Le bruit des avions pèse sur le prix des logements

LECHO.be
21/01/2016

Personne n’aime le bruit, ni sa version euphémique, la nuisance sonore. En cela, le Belge moyen n’est sûrement pas différent des autres, mais la densité de la population dans notre pays où tout est proche de tout fait que le bruit est quasi permanent. Ce n’est que lorsqu’il est excessif (65 à 75 décibels) qu’il fait l’objet d’un rejet qui a des conséquences économiques. Par exemple sur les prix du logement.

A proximité directe de l’aéroport, la moins-value potentielle peut grimper jusqu’à 30%.

Le réseau d’agences immobilières ERA a demandé à Roel Helgers, un économiste de l’université de Louvain (KULeuven), d’étudier l’impact des nuisances sonores sur le prix des biens immobiliers. Le résultat confirme ce que chacun sent intuitivement: plus un logement est dans la trajectoire (bruyante) des avions, moins il est cher. Mais l’étude d’ERA va plus loin: elle permet d’établir un rapport entre le volume des nuisances sonores et les différences de prix.
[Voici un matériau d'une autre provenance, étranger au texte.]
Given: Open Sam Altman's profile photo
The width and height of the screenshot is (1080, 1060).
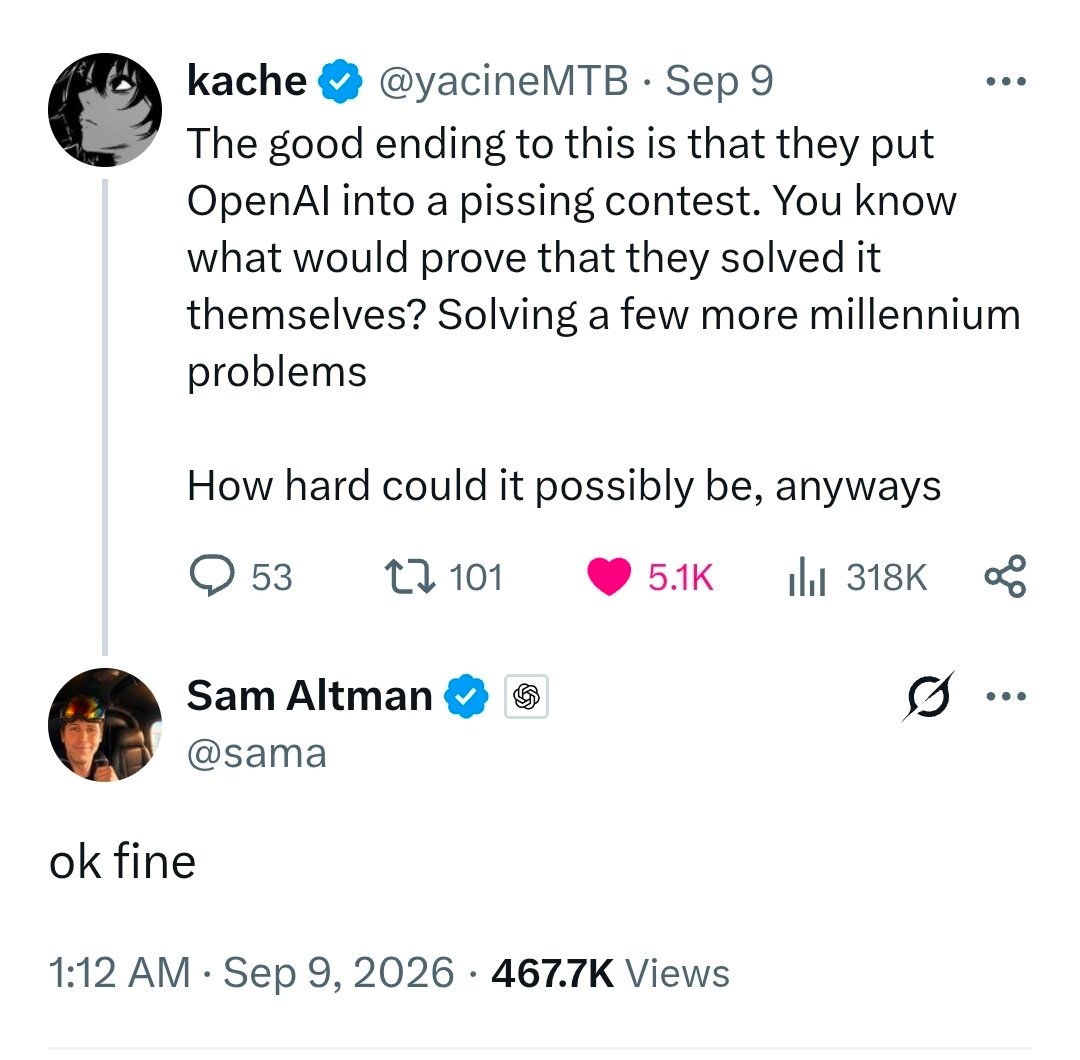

En se fondant, non pas sur le prix moyen des logements mais sur celui qui a été obtenu lors de transactions effectuées par des agences ERA, Roel Helgers est parvenu à effectuer des calculs précis: « une habitation proche de l’aéroport et dont les nuisances sonores se situent jour et nuit entre 60 et 65 décibels vaut 6,7% ou 18.434 euros de moins qu’un bien situé dans un endroit où ces nuisances sont inférieures à 55 décibels ».

En Flandre principalement

6,7%, ce n’est pas énorme quand on sait qu’en Belgique les biens sont fort différents les uns des autres sur le plan qualitatif. Par contre, ajoute l’économiste de la KULeuven, « si l’habitation se trouve dans le prolongement des pistes, sur les routes de décollage ou d’atterrissage ou encore à proximité directe de l’aéroport, c’est-à-dire là où les nuisances sonores peuvent être supérieures à 70 décibels, la différence de prix peut excéder 30% ».
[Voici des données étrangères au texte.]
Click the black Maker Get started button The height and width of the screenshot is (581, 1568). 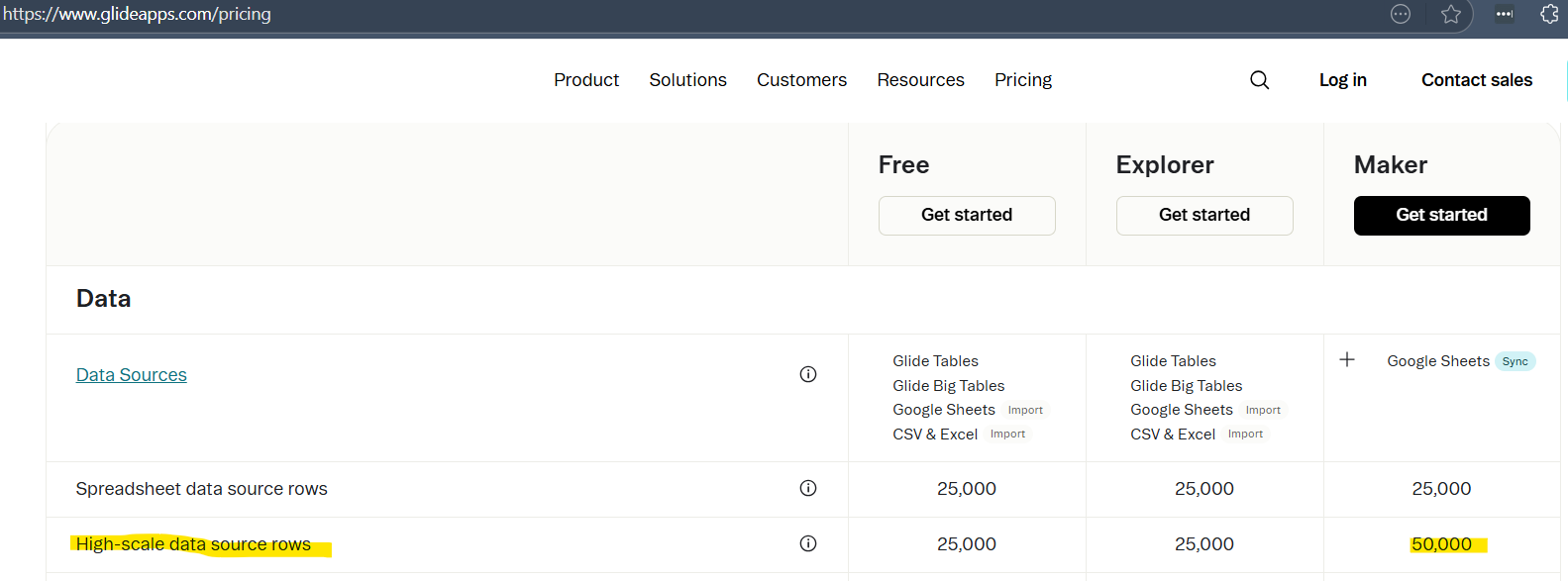1441,216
Roel Helgers n’a pas réussi à établir une différence entre décollage (à pleine puissance) et atterrissage (entamé à longue distance). Or le premier est incontestablement plus bruyant que le second. Il n’est pas parvenu non plus à établir de distinction entre les différents plans de survol des communes, bruxelloises ou non, proches de l’aéroport, alors que c’est là que le débat politique est le plus chaud.

Enfin, il n’a pas pu non plus établir de différence significative entre les nuisances sonores dont souffrent des communes bruxelloises comme Woluwe ou Schaerbeek, d’une part, et des communes flamandes comme Kortenberg ou Kampenhout, d’autre part. Par contre, dit-il, « la différence de densité qu’il peut y avoir entre Schaerbeek et Kortenberg par exemple fait que les personnes souffrant de ces nuisances sont plus nombreuses dans le premier cas que dans le second ».
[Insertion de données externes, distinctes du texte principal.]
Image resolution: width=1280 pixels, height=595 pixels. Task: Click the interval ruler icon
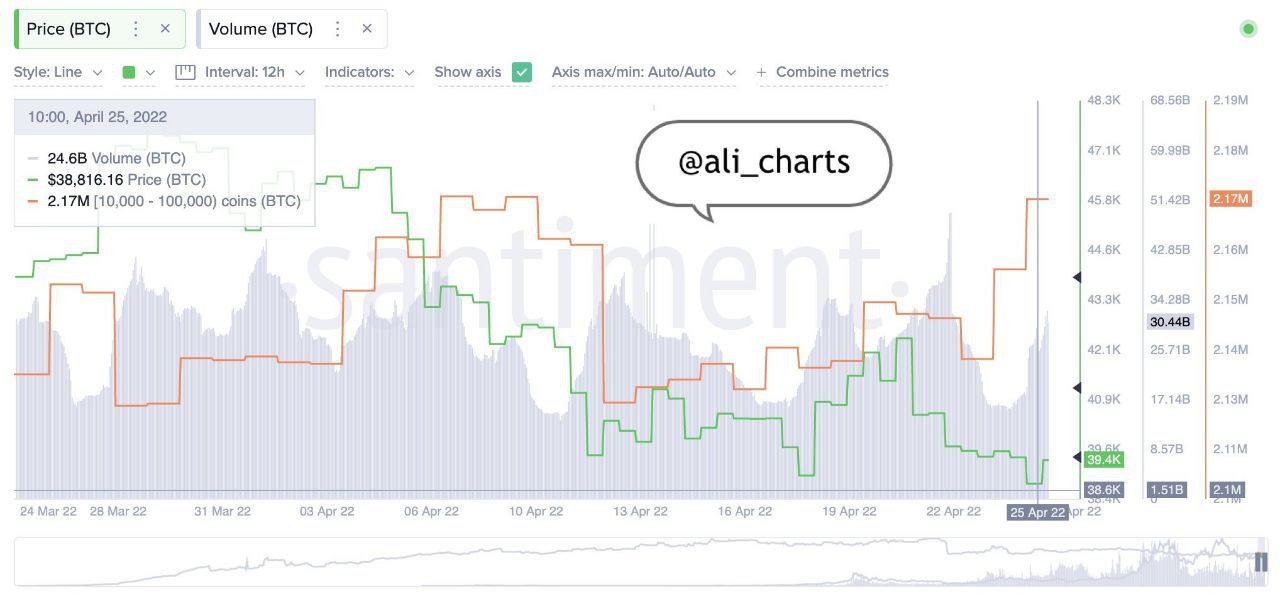coord(185,72)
Le plus étonnant est sans doute que les communes qui sont les plus exposées aux nuisances sonores de l’aéroport sont situées en… Flandre, à l’exception d’Evere: Zaventem elle-même, Machelen, Steenokkerzeel, mais aussi la commune à facilités qu’est Wezembeek-Oppem. Comme on peut le voir sur la carte ci-dessus, les ménages logeant le plus près de l’aéroport sont très nettement ceux qui souffrent le plus. A la question de savoir s’il n’y a pas parmi eux des ménages qui se sont installés à ces endroits bruyants parce que les prix y sont fort intéressants, Roel Helgers répond: « si, probablement ». Un constat qui a été fait il y a belle lurette déjà par certains agents immobiliers: personne n’a obligé qui que ce soit à s’installer près de l’aéroport. Attention toutefois, précise Roel Helgers, « mes chiffres datent de quelques années. Entre-temps, le trafic a fortement augmenté à Bruxelles-National ».

La proximité d’une autoroute influence aussi le prix

L’étude d’ERA ne se limite pas à calculer l’impact des nuisances sonores dûes à la proximité de l’aéroport de Zaventem sur le prix des logements. L’impact des nuisances sonores dûes à la proximité de voies ferrées et des autoroutes a également été calculé. Les logements proches des voies ferrées subissent une baisse de prix moyenne de 3,9%. Les logements situés proches d’une autoroute voient leur valeur chuter de 4,2%.  Le temps de parcours nécessaire pour rejoindre une grande ville a également un impact négatif sur le prix réel de vente: plus le temps de parcours est long, plus le prix du logement baisse. Pour un logement situé à 10 minutes de Bruxelles, un candidat acheteur (travaillant à Bruxelles) débourse en moyenne 5,1% de plus que pour un autre logement situé à 20 minutes de Bruxelles.